Rewrite the rows that open with the line containing "Task: Select the 24h timeframe filter" and close with the line containing "click(x=578, y=458)", changing "line color picker" to "stroke color picker" and leaving everything else as it is. Give only those rows.

>> BEGIN RECORDS TO USE

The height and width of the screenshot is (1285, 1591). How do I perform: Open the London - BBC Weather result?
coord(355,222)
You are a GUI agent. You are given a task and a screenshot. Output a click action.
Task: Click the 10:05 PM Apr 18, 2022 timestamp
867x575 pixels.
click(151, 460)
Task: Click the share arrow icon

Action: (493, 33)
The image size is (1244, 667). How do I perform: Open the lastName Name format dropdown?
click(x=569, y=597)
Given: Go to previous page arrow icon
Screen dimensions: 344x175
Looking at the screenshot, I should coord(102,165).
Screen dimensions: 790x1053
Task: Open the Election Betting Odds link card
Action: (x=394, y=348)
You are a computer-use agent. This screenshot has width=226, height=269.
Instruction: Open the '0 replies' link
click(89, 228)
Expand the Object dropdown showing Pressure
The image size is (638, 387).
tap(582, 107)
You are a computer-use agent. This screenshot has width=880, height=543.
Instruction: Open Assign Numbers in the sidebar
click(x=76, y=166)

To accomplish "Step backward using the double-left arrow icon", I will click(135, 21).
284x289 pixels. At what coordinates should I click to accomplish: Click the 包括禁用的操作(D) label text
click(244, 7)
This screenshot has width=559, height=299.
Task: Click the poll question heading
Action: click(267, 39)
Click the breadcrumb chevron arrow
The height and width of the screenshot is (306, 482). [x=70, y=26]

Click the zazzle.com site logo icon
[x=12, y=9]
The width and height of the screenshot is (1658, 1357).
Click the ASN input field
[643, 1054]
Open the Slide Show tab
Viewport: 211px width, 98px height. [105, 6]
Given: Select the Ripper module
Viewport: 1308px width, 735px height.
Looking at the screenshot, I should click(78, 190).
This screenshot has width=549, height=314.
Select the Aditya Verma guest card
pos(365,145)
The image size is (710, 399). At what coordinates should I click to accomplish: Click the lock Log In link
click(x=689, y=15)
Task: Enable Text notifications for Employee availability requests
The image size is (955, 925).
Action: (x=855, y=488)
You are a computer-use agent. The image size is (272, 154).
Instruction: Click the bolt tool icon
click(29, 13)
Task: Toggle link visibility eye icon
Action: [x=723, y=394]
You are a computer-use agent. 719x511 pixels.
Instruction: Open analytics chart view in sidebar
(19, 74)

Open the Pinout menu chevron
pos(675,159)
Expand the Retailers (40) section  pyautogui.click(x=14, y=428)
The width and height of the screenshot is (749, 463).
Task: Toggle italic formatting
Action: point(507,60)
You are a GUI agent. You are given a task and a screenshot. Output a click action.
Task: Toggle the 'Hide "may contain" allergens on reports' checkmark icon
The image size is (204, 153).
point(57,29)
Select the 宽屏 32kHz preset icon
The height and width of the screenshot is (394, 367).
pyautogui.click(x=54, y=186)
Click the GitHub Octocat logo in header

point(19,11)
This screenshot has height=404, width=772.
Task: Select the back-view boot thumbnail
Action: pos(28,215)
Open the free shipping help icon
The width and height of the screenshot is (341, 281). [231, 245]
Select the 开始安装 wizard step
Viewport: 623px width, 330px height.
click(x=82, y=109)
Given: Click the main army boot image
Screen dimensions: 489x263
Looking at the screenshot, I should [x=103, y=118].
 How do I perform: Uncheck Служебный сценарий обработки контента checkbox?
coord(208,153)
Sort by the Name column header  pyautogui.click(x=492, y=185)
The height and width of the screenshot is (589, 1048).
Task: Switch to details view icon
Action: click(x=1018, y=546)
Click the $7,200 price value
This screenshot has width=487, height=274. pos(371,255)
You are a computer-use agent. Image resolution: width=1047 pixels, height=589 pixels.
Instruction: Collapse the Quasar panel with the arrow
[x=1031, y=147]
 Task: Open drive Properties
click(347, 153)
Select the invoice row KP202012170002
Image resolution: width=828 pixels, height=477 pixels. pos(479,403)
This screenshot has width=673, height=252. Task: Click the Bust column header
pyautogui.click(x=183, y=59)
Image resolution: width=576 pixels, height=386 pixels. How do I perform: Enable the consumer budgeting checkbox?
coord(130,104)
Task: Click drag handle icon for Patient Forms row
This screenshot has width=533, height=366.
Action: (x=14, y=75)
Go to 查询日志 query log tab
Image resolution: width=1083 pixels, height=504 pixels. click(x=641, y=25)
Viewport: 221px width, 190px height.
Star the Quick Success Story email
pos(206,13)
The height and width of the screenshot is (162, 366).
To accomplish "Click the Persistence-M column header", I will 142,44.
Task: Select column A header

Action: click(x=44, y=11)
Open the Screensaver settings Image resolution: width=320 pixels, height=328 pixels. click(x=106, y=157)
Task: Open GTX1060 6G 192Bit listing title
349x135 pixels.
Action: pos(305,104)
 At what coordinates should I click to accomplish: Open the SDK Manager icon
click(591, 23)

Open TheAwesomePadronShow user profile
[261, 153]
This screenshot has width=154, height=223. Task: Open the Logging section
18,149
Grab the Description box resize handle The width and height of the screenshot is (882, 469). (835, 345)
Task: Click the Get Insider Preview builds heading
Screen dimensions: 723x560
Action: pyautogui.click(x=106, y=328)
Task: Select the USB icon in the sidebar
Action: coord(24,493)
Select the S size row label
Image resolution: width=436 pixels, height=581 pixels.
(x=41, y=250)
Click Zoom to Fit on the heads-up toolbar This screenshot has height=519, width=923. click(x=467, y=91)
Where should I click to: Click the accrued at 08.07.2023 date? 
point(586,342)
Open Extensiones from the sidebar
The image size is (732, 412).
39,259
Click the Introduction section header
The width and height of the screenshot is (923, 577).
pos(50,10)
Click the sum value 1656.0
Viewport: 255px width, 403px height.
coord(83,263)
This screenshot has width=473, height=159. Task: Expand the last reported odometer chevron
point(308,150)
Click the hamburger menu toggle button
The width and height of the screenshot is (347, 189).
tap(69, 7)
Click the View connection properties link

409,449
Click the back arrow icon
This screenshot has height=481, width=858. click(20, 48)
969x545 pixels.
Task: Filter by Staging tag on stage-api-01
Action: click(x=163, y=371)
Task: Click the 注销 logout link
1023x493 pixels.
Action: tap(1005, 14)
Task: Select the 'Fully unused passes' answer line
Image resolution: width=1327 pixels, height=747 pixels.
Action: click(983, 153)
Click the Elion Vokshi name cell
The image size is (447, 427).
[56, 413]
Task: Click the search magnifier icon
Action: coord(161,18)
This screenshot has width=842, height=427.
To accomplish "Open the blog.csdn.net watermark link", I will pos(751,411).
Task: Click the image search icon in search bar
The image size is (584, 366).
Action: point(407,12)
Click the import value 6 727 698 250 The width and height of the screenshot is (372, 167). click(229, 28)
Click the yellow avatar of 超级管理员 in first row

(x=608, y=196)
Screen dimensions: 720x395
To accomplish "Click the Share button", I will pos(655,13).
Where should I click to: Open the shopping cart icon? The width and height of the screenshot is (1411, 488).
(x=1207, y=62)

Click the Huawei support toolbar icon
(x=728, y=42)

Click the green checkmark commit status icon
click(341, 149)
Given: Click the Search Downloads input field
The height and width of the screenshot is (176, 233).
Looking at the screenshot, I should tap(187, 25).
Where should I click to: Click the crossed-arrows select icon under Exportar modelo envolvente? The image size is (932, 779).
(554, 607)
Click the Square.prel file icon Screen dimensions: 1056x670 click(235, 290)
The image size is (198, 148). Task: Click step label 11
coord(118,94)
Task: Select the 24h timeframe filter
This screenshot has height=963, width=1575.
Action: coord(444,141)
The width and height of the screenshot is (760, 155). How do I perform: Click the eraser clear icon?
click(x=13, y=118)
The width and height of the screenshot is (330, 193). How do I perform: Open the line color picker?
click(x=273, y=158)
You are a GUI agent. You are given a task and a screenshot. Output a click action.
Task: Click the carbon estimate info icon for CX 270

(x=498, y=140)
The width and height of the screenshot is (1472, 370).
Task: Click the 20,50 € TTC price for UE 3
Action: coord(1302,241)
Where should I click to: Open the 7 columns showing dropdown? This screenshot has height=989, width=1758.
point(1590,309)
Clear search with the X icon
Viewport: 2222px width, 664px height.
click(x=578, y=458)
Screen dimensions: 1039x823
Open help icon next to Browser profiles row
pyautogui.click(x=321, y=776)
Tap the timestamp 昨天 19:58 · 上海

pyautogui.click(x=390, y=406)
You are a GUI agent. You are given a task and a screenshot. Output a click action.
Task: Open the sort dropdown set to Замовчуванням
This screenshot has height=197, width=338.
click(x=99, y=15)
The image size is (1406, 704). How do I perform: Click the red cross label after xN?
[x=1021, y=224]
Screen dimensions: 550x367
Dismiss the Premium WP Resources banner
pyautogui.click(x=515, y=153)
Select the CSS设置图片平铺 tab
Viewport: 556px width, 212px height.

>> END RECORDS TO USE

→ ANSWER FOR THE TASK
Task: Select the 24h timeframe filter
This screenshot has height=963, width=1575.
Action: coord(444,141)
The width and height of the screenshot is (760, 155). How do I perform: Click the eraser clear icon?
click(x=13, y=118)
The width and height of the screenshot is (330, 193). How do I perform: Open the stroke color picker?
click(x=273, y=158)
You are a GUI agent. You are given a task and a screenshot. Output a click action.
Task: Click the carbon estimate info icon for CX 270

(x=498, y=140)
The width and height of the screenshot is (1472, 370).
Task: Click the 20,50 € TTC price for UE 3
Action: coord(1302,241)
Where should I click to: Open the 7 columns showing dropdown? This screenshot has height=989, width=1758.
point(1590,309)
Clear search with the X icon
Viewport: 2222px width, 664px height.
click(x=578, y=458)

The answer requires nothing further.